TUGAS.
(a) Menurut teks tentang masyarakat Baduy, hutan di kawasan itu diyakini sebagai anugerah siapa?
(b) Sebutkan semua puun yang memimpin masyarakat dalam teks tentang masyarakat Baduy.
(c) Lanjutkan teks tentang masyarakat Baduy setelah kalimat terakhirnya.

Seperti tersirat dalam salah satu dari sepuluh pikukuh (pedoman
hidup, Red) yakni mewajibkan setiap orang Baduy untuk memelihara
sasaka pusaka bumi (alam semesta). Sikap masyarakat Baduy yang kukuh
melestarikan lingkungannya berpijak pada pedoman hidup. Mereka
percaya, hutan di kawasan itu merupakan anugerah Batara Tunggal yang
harus dilestarikan untuk kepentingan masa depan anak-cucu mereka.

Dalam kehidupan sosial, masyarakat Baduy yang menurut hasil sensus
penduduk Juni 2000, 717 jiwa dipimpin oleh tiga orang pemangku adat
yang disebut puun masing-masing Puun Cibeo, Puun Cikertawana, dan
Puun Cikeusik. Jabatan puun diwariskan secara turun-temurun. Puun
bertugas mengatur roda pemerintahan maupun memberikan hukuman kepada
warga Baduy yang melanggar adat.

DATA TEREKAM.
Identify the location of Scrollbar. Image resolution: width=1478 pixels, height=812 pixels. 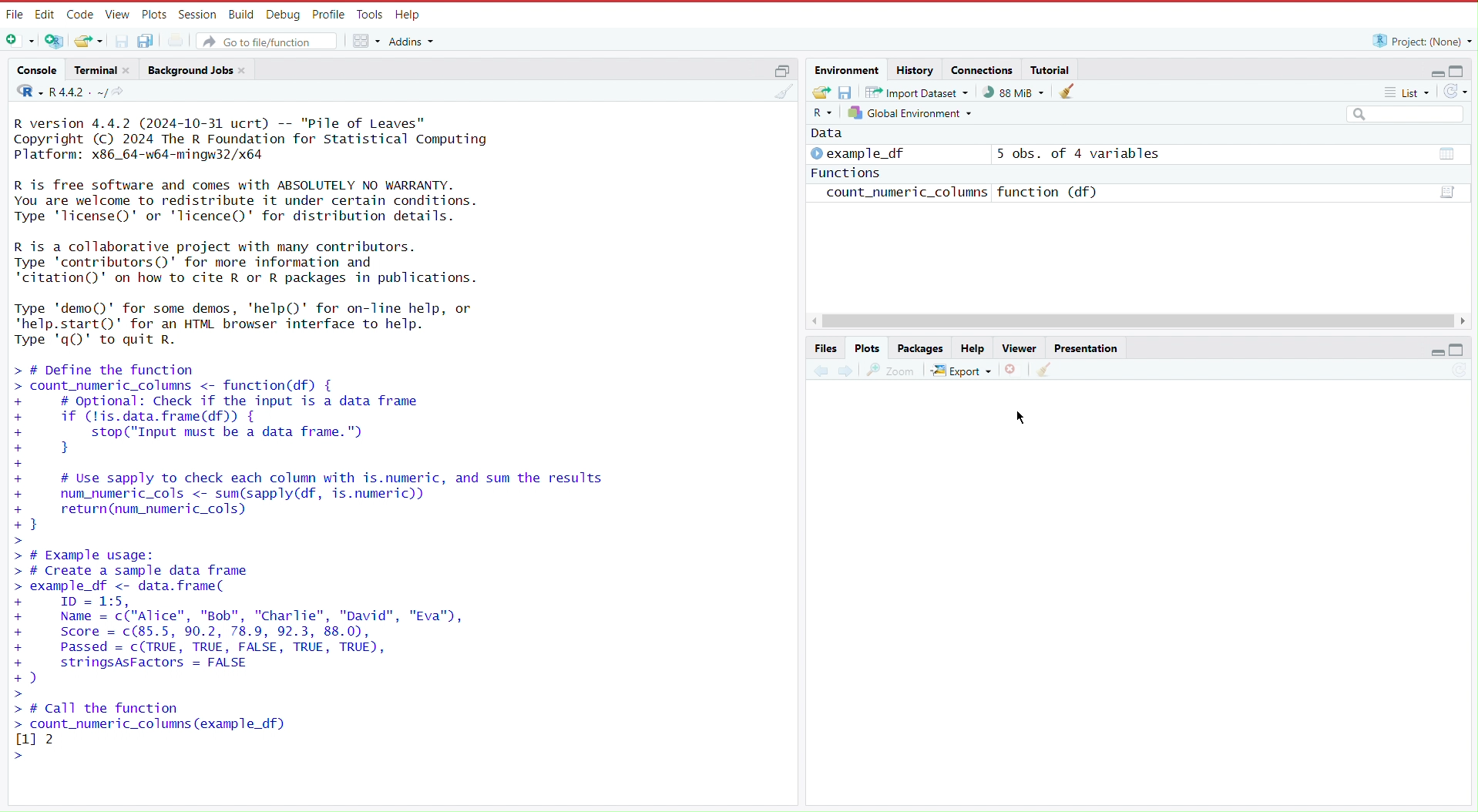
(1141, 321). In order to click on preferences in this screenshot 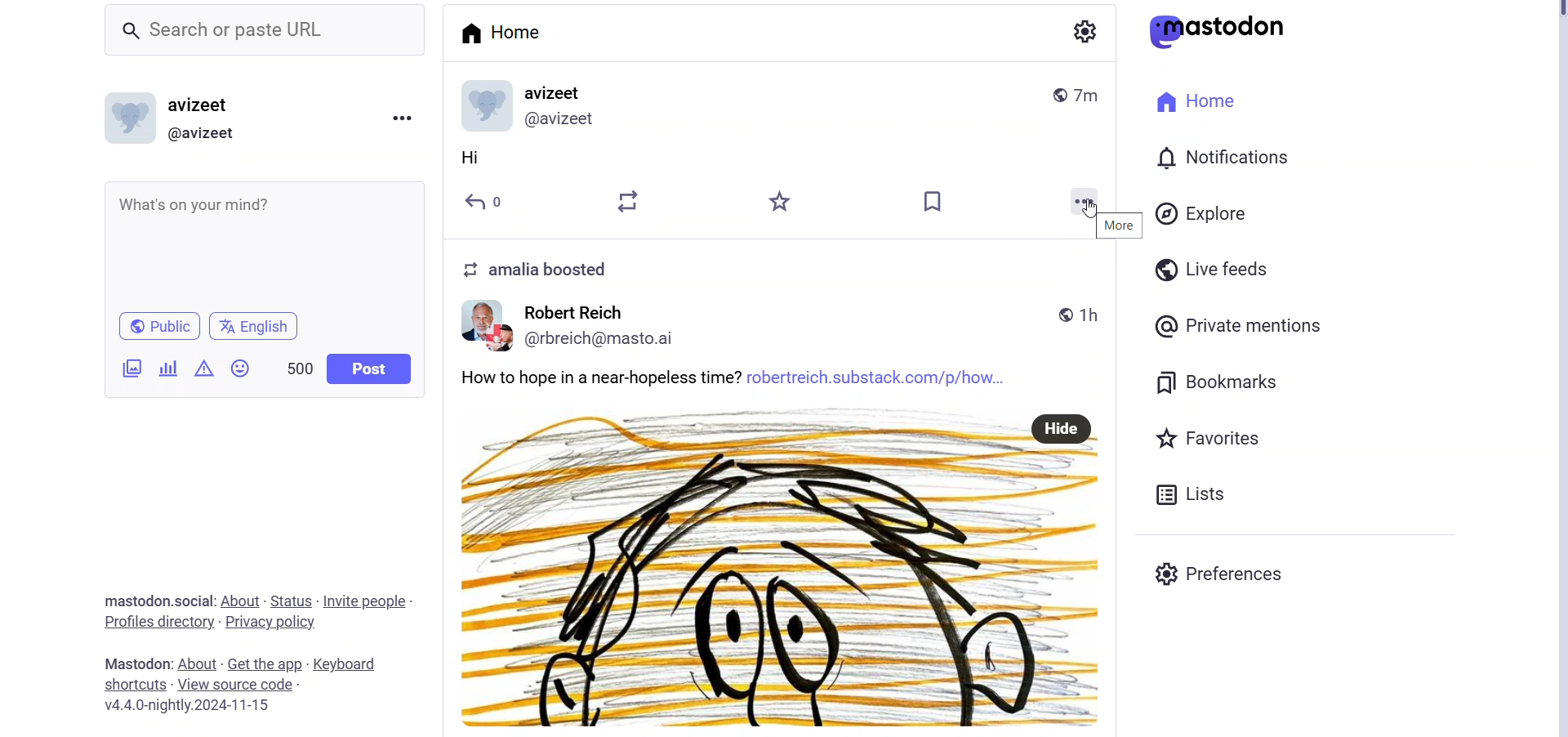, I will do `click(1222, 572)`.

JAWABAN TUGAS.
(a) Batara Tunggal.

(b) Puun Cibeo, Puun Cikertawana, dan Puun Cikeusik.

(c)
Dalam menjalankan tugasnya puun dibantu oleh beberapa tokoh adat,
yakni girang seurat (bidang kesejahteraan, sosial budaya, dan
penyelenggaraan upacara adat), tangkesan atau dukun putih (penasihat
adat dan spiritual), baresan salapan (dewan penasihat untuk
memutuskan perkara), jaro tanggungan duawelas (bidang keagamaan,
mengawasi lingkungan hidup), jaro tangtu (perantara warga dalam
menyampaikan aspirasi dan memberi pertimbangan hukum dalam perkara
adat).

Selain itu terdapat beberapa tokoh adat seperti jaro tujuh yang
membantu tugas girang seurat, jaro dangka yang bertugas mengurus
bidang spiritual serta mengawasi masuknya budaya luar serta jaro
pamerintah (Kepala Desa Kanekes). Pengangkatan jaro pamerintah
berdasarkan persetujuan para puun dan Pemerintah Kabupaten Lebak.
Untuk menjalankan tugas sehari-hari jaro pamerintah dibantu
sekretaris desa yang disebut carik.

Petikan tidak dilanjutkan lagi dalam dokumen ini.